Numerous factors may make it necessary for the Company to seek additional capital.  In order to support the initiatives included in its business plan, the Company may need to raise additional funds through public or private financing, collaborative relationships or other arrangements.  Its ability to raise additional financing depends on many factors beyond its control, including the state of capital markets, the market price of its common stock and the development or prospects for development of competitive products by others.  Because the common stock is not listed on a major stock exchange, many investors may not be willing or allowed to purchase it or may demand steep discounts.  The additional financing may not be available or may be available only on terms that would result in further dilution to the current owners of the common stock.

 
12

 
 
SCI ENGINEERED MATERIALS, INC.
NOTES TO FINANCIAL STATEMENTS

Note 8. 
Note Payable

On January 22, 2009, the Company issued a Promissory Note dated as of January 13, 2009, to The Huntington National Bank, as Lender, pursuant to a Business Loan Agreement dated as of January 13, 2009.  The Note is secured by a Commercial Security Agreement granting the Lender a security interest in the Company’s inventory, equipment and accounts.   The Company did not draw on the note in the first three months of 2009.

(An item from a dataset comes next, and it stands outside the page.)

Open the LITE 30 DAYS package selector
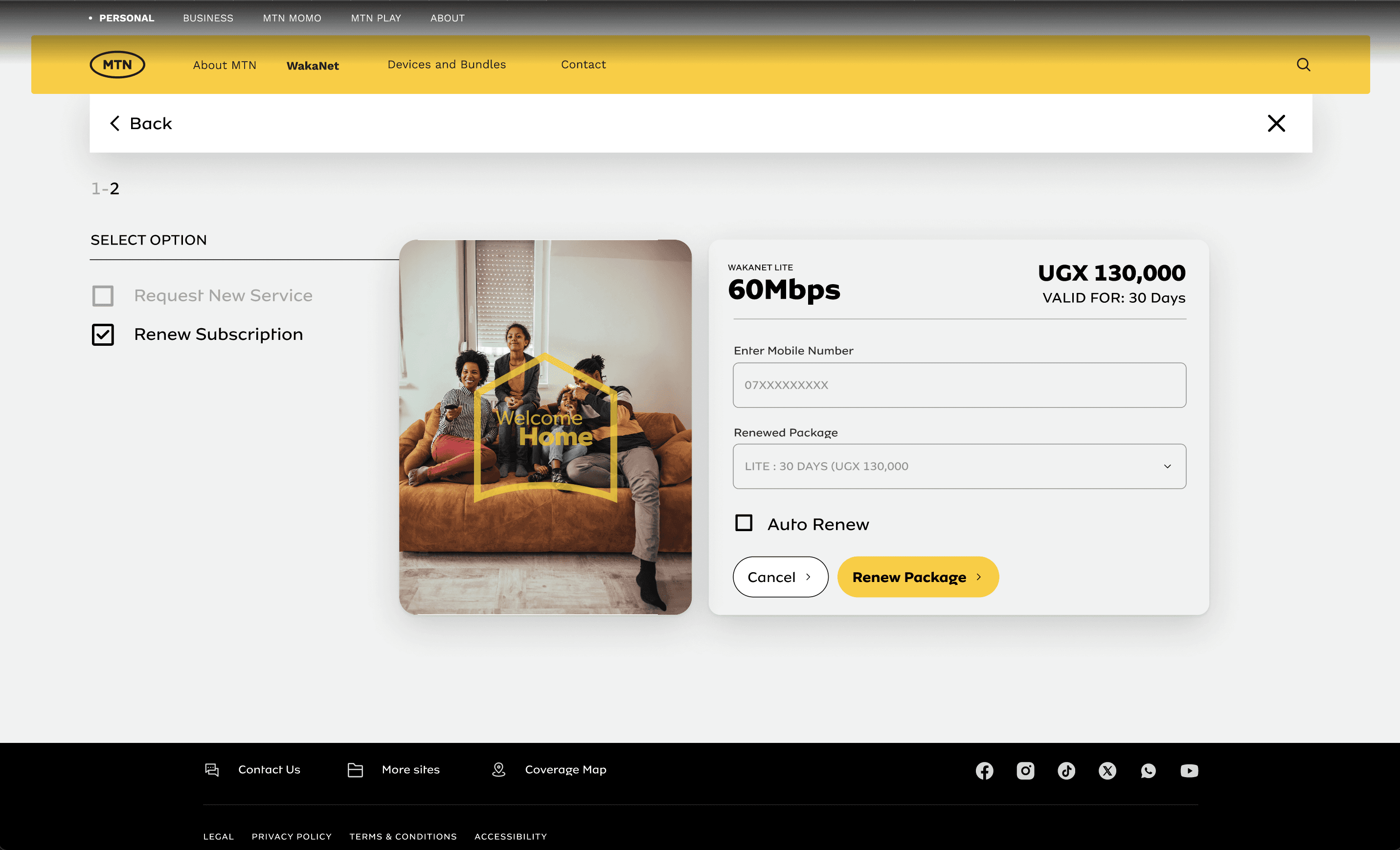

Among other items, the Note provides for the following:

At no time shall the outstanding balance of the principal sum of the Revolving Loan exceed the lesser of (1) $1,000,000 or (2) an amount equal to the sum of 80% of Eligible Accounts plus the lesser of (A) 50% of Eligible inventory or (B) $200,000.

Interest on the note is subject to change from time to time based on changes in an independent index which is the LIBO rate.  The index at the inception of the note was 0.386% per annum.  The interest rate to be applied to the unpaid principal balance during this note will be at a rate of 3.500 percentage points over the index.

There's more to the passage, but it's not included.